TASK INSTRUCTIONS: In the records that follow, find each line with the word "Image" and copy it.

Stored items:
=-=-=-=-=
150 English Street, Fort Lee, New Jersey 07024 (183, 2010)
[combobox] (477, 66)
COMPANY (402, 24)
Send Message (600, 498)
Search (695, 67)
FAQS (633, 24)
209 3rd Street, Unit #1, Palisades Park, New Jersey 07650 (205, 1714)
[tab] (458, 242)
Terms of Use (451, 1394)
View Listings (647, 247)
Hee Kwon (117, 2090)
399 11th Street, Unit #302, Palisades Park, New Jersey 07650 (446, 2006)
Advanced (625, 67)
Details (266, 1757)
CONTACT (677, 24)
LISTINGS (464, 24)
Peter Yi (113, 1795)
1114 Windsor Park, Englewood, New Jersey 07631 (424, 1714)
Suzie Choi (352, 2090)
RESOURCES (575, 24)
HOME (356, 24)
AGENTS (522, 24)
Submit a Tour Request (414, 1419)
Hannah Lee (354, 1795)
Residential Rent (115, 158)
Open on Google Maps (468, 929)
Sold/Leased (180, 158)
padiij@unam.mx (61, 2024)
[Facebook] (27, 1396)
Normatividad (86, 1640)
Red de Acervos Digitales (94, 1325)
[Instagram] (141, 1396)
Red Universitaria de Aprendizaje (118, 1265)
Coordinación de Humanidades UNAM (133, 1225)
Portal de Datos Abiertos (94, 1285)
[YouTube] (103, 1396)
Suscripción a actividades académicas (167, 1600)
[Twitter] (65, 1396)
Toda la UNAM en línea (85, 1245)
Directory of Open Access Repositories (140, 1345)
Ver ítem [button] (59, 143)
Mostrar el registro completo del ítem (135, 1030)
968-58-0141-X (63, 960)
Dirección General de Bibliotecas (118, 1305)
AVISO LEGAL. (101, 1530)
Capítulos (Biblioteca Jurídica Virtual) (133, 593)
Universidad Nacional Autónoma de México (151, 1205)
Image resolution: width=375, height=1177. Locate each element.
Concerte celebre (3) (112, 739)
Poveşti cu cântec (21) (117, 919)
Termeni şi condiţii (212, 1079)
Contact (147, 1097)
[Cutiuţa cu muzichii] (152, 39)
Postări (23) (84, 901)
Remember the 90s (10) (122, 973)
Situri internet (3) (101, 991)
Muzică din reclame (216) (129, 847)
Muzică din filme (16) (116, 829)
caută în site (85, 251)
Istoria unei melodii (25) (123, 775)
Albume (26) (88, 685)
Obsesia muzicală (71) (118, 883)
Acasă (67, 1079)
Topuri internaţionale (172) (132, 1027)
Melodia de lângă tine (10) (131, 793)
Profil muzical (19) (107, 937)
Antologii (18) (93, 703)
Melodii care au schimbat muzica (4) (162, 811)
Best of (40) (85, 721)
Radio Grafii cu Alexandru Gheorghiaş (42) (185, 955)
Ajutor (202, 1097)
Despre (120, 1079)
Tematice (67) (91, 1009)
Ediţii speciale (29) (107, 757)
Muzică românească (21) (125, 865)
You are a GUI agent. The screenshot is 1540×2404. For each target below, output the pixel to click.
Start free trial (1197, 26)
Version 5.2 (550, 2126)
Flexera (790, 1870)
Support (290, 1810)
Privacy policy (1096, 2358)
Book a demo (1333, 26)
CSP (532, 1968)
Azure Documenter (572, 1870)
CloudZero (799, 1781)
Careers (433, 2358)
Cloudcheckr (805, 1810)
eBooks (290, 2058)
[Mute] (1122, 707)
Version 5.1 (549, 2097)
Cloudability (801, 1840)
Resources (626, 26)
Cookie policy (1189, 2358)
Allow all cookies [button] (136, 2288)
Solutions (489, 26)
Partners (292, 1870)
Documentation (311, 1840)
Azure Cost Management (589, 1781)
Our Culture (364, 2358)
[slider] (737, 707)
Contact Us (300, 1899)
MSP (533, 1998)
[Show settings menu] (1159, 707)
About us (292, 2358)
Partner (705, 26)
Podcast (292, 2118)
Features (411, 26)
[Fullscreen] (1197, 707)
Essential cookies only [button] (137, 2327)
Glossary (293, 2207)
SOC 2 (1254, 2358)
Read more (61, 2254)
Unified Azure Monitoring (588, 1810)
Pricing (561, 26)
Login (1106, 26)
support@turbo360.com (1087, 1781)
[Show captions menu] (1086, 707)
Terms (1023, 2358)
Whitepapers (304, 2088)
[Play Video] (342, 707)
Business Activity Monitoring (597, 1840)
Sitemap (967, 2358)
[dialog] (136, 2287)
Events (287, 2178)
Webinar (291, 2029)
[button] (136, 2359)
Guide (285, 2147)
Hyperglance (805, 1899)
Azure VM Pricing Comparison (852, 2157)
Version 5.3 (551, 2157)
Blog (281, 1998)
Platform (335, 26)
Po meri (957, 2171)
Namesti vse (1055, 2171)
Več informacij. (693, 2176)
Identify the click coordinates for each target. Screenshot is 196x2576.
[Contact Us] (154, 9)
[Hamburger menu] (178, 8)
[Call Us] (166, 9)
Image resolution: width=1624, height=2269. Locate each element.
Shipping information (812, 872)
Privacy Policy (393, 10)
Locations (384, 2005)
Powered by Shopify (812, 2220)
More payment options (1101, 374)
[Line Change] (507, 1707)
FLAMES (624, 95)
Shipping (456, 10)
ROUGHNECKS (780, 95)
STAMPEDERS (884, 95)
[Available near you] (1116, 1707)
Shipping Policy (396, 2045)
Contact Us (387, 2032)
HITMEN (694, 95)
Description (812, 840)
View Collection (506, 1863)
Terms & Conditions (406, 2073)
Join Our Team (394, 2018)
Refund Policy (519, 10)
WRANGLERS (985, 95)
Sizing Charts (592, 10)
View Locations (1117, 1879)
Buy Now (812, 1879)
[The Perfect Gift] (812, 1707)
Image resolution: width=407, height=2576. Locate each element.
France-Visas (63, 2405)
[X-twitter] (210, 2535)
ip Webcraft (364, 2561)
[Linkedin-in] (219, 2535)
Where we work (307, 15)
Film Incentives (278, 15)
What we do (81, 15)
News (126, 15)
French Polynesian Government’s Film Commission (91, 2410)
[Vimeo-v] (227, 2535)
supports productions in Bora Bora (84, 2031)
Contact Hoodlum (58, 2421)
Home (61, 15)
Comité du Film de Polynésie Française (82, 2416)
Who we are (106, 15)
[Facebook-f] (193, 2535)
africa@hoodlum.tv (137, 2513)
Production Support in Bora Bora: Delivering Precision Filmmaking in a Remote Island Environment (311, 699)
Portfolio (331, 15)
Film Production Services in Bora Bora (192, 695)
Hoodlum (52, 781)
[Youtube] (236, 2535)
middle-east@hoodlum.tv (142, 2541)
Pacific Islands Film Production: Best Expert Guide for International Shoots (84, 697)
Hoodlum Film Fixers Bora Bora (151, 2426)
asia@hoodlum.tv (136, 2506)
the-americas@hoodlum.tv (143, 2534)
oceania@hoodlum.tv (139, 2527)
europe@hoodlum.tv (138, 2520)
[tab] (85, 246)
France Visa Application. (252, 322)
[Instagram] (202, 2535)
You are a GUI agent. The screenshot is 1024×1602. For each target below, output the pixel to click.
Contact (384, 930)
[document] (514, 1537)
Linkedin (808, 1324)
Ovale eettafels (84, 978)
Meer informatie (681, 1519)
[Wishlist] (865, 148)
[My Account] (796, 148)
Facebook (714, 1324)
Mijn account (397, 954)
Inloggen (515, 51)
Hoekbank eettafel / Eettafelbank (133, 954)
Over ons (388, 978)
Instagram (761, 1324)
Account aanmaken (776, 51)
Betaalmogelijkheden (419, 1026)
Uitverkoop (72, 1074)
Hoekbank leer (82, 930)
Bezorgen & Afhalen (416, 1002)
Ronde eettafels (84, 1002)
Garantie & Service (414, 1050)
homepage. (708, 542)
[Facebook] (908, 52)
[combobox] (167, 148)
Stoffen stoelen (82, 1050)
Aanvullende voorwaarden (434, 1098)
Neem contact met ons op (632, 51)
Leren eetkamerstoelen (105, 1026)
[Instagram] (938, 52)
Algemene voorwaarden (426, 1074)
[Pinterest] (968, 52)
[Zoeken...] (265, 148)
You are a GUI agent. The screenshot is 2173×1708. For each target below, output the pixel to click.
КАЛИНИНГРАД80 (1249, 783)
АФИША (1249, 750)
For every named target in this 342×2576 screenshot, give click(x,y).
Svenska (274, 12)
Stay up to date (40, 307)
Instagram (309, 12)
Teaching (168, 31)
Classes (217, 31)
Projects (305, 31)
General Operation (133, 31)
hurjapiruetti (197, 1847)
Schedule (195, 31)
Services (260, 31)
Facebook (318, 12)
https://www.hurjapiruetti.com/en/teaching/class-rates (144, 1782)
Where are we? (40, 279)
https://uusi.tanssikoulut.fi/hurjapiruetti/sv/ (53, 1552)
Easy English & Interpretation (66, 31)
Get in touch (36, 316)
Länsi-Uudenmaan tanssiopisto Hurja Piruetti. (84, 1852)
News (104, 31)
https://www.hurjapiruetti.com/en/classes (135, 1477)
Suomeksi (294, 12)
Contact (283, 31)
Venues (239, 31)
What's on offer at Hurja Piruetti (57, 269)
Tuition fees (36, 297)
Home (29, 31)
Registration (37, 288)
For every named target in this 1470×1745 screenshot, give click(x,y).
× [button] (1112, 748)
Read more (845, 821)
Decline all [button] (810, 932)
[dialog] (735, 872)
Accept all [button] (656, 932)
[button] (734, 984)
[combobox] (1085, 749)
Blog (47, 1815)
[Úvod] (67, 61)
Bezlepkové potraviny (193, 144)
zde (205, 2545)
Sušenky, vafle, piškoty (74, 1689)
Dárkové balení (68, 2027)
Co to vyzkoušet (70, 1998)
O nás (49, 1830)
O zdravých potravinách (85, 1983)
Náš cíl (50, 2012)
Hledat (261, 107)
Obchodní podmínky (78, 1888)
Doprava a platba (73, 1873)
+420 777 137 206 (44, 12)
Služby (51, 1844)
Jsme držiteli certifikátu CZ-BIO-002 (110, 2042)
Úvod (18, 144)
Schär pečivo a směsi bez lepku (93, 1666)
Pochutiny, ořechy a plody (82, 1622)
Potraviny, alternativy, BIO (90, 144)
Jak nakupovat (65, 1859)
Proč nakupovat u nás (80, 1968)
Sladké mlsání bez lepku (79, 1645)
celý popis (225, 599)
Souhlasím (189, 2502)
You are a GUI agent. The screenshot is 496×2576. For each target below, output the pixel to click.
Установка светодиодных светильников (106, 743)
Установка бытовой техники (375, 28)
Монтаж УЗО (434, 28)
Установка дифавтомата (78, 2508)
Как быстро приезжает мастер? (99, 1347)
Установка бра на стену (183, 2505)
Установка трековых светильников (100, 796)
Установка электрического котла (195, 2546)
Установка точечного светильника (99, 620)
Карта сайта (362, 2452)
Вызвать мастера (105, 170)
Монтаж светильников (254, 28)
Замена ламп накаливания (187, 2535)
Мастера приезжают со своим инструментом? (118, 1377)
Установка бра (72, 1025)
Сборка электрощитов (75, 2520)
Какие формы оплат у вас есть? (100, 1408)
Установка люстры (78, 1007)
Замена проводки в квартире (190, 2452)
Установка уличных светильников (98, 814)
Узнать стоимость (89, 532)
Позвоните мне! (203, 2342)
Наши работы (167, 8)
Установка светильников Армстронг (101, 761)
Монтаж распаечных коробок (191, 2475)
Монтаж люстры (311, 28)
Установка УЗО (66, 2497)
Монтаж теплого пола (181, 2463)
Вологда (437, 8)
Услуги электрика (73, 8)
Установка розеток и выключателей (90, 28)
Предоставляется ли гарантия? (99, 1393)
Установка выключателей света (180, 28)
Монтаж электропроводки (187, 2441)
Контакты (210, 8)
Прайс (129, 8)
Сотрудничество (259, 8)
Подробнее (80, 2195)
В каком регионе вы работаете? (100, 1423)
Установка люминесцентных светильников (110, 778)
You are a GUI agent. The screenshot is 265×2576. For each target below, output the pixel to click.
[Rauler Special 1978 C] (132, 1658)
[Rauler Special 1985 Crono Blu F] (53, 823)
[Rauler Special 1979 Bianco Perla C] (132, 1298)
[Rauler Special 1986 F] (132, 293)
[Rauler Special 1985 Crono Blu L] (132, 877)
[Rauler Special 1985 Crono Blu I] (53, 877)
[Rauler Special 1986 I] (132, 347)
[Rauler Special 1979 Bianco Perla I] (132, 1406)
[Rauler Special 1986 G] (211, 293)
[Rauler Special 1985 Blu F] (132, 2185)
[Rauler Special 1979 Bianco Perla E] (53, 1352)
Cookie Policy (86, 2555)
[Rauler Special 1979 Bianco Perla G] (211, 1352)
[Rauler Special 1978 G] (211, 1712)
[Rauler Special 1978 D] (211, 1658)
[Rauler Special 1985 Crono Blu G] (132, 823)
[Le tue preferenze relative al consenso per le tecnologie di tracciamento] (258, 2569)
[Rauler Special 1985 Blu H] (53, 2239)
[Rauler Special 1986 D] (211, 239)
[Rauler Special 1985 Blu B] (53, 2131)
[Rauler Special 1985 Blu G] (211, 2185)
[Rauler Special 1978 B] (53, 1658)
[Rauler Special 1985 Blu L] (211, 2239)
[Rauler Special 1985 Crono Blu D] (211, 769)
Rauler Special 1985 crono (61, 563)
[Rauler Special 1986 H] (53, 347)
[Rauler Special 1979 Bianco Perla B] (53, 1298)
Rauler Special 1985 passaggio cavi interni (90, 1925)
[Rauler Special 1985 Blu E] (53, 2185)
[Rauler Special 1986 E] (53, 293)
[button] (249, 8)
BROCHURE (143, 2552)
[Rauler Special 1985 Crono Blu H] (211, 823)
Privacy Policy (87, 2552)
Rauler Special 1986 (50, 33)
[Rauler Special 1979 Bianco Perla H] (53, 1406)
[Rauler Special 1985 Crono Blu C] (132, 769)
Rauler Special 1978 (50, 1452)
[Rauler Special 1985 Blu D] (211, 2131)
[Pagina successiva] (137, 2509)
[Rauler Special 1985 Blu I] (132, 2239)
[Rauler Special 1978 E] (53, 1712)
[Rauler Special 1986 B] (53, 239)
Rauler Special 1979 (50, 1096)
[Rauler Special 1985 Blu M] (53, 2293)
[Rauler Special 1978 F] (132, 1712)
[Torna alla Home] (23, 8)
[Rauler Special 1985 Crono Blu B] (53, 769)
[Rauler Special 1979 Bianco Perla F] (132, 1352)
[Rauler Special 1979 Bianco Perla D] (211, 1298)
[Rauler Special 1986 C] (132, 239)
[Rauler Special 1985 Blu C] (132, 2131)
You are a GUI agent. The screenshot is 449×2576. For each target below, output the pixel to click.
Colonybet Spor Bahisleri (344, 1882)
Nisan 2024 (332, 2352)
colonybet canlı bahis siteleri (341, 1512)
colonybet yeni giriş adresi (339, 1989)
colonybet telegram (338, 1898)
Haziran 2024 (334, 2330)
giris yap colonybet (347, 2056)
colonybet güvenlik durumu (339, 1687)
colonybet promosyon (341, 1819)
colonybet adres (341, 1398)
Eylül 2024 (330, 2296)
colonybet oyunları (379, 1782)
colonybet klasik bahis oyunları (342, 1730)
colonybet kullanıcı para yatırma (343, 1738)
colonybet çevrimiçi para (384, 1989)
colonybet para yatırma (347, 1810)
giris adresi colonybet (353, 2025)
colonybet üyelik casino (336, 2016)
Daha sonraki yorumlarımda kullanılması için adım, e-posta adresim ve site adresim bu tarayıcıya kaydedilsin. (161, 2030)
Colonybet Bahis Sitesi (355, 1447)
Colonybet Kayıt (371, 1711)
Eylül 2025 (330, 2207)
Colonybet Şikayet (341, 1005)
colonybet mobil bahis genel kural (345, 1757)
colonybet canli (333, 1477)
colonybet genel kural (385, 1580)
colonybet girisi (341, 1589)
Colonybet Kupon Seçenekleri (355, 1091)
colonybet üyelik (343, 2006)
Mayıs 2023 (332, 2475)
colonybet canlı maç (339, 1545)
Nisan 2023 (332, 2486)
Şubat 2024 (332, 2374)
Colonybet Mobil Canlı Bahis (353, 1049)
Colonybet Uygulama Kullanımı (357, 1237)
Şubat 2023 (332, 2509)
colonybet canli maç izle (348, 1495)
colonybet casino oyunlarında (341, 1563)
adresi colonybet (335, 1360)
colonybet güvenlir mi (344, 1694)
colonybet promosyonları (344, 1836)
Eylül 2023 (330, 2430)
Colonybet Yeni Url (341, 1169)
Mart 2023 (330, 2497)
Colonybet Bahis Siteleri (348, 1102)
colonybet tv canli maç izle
=-=-=-=-=
ANSWER BELOW:
Image resolution: width=375, height=1177. Locate each element.
Image resolution: width=1624, height=2269. Locate each element.
Image resolution: width=407, height=2576. Locate each element.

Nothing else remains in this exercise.